Selon elle, l’Union Européenne a un grand potentiel pour légiférer sur des enjeux comme les droits humains, la démocratie et le réchauffement climatique. Néanmoins, il faudrait la reconstruire pour la rendre plus démocratique, avec par exemple des consultations et assemblées citoyennes.” Les institutions européennes, pensées dans le cadre d’une union commerciale, sont inadaptées à l’union politique que l’UE est devenue.

Avec ce fonctionnement en trilogue de la politique européenne, même si on a des propositions ambitieuses de la part de la Commission, elles peuvent être affaiblies par le Parlement et surtout le Conseil européen. C’est difficile de faire bouger les choses, même de l’intérieur. Chloé cite l’exemple de la Hongrie et de la Pologne. Les deux pays dépendent du charbon et ne sont donc pas favorables à des objectifs suffisamment ambitieux pour en sortir. Un soutien financier serait nécessaire pour les aider à se tourner vers des énergies plus propres. Et c’est pourquoi l’UE a un rôle important à jouer. 

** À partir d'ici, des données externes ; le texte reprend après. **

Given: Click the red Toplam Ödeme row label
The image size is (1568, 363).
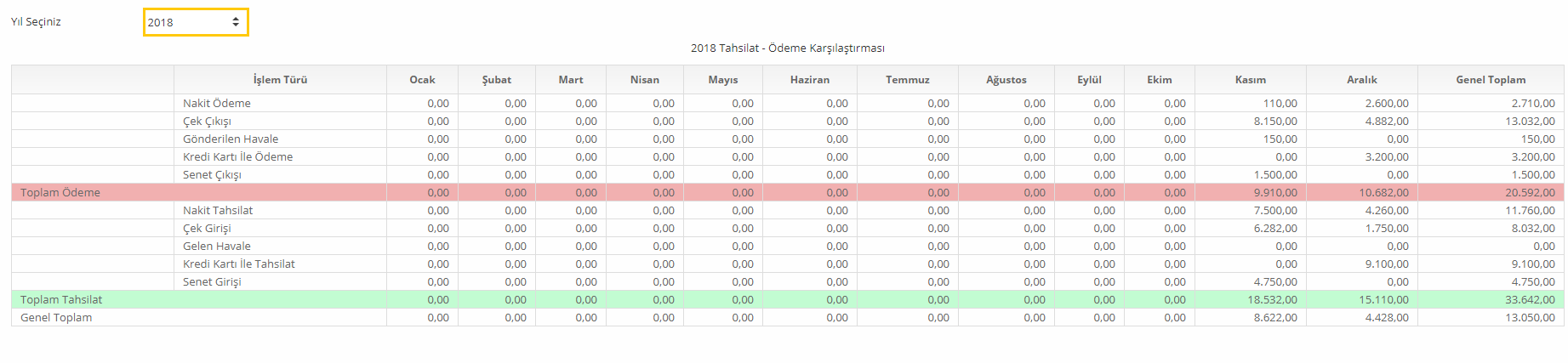Looking at the screenshot, I should click(60, 192).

Agir collectivement pour avoir un impact

Finalement, pour la jeune femme, c’est en rejoignant un collectif qu’on arrive à exercer une vraie pression sur la sphère politique. “En travaillant toutes et tous ensemble, on pourrait littéralement changer le monde.” Au niveau individuel, on peut commencer par suivre les ONG spécialisées sur les réseaux (sur les océans, l’agriculture, etc.), pour être au courant des votes importants au Parlement, des campagnes en cours et des pétitions. “C’est important de signer ces pétitions, d’aller manifester, ou encore de contacter directement nos représentants au Parlement pour influencer leur vote, par exemple en les taggant sur les réseaux sociaux.” 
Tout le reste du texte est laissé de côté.